Australie : Malgré les pouvoirs spéciaux accordés à la police, le plan de riposte activé contre la visite d’Isaac Herzog

Le président israélien Isaac Herzog est attendu ce lundi en Australie pour une visite officielle à haute tension. Alors que les autorités locales ont mis en place un dispositif législatif d’exception pour encadrer ses déplacements, plusieurs organisations de la société civile ont annoncé leur intention de braver les restrictions. Un bras de fer s’annonce dans les rues de Sydney et d’autres grandes villes du pays.

L’objectif officiel du déplacement d’Isaac Herzog est de rendre hommage aux victimes de l’attaque de Bondi Beach survenue en décembre, un drame qui avait coûté la vie à 15 personnes lors d’une célébration de Hanoucca. Pour sécuriser cette visite, l’État de Nouvelle-Galles du Sud, où se situe Sydney, a adopté une législation permettant à la police de restreindre les manifestations publiques. Ces pouvoirs spéciaux ont été spécifiquement invoqués pour couvrir les zones que le président israélien doit traverser.

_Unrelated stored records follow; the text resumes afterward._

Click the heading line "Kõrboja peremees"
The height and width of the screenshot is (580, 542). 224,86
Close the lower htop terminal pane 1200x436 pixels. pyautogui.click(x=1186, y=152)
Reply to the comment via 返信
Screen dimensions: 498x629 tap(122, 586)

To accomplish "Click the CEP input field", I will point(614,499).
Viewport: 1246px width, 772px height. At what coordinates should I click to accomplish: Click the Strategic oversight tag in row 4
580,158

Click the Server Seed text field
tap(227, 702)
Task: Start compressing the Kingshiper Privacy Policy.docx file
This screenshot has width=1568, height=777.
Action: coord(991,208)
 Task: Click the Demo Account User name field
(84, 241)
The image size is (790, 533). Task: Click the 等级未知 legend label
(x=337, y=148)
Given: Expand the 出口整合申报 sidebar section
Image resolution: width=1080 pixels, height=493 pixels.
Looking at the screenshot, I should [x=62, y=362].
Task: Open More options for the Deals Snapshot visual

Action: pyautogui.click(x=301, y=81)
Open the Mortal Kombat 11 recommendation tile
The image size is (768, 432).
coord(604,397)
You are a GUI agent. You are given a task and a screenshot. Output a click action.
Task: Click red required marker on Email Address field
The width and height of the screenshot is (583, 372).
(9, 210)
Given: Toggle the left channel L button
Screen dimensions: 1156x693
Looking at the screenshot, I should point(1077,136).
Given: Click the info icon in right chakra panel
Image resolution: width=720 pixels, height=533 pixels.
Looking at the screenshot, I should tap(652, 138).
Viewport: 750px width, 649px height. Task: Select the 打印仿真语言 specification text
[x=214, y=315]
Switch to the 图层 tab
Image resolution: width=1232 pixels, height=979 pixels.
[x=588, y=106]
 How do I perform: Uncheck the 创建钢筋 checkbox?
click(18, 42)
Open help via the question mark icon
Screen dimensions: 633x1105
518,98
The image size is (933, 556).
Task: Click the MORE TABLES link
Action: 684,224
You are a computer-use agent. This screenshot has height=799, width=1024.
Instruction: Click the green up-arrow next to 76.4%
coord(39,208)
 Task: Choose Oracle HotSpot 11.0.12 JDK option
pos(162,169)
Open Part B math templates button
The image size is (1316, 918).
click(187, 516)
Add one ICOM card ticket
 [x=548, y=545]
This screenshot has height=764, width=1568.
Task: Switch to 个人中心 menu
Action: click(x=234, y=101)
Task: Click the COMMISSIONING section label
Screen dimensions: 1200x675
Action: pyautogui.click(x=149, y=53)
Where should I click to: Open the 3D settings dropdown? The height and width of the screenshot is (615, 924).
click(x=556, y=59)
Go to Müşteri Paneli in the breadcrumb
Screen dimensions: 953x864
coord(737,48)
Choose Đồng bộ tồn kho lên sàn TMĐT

Cependant, ces mesures dissuasives ne semblent pas avoir freiné la détermination des groupes pro-palestiniens. Selon les informations relayées par Al Jazeera, le « Palestine Action Group » a maintenu son appel à manifester ce lundi à l’Hôtel de Ville de Sydney. Les organisateurs prévoient de marcher jusqu’à Macquarie Street, un itinéraire qui pénètre directement dans la zone de restriction définie par la police, ignorant ainsi les injonctions du gouvernement de l’État à changer de lieu.

La mobilisation dépasse le cadre de Sydney. Des rassemblements similaires sont programmés à Perth, Melbourne et Canberra, la capitale. L’Australia Palestine Advocacy Network (APAN) a vivement réagi, affirmant que M. Herzog ne devait pas être considéré comme un simple « invité de cérémonie ». L’organisation pointe du doigt la responsabilité du chef d’État dans la conduite de la guerre à Gaza, rappelant que sa rhétorique a été citée par la Cour internationale de justice (CIJ) dans son évaluation des risques de génocide.

Cette opposition est rejointe par la section australienne d’Amnesty International et le Conseil juif d’Australie, une organisation progressiste qui refuse que le deuil lié au massacre de Bondi soit utilisé pour « légitimer » le dirigeant israélien. La semaine dernière, une coalition d’associations avait même déposé une plainte pour demander l’annulation du visa d’Isaac Herzog et l’ouverture d’une enquête criminelle. Une demande rejetée par la police fédérale australienne, qui a invoqué « l’immunité totale » dont bénéficie le président israélien en matière civile et pénale.

Face à cette fronde, le Premier ministre australien, Anthony Albanese, a appelé au calme, exhortant les manifestants à respecter le caractère solennel de l’hommage rendu aux victimes innocentes. Un appel à l’unité qui se heurte à la colère des militants, pour qui l’immunité diplomatique ne doit pas servir de bouclier contre la contestation politique.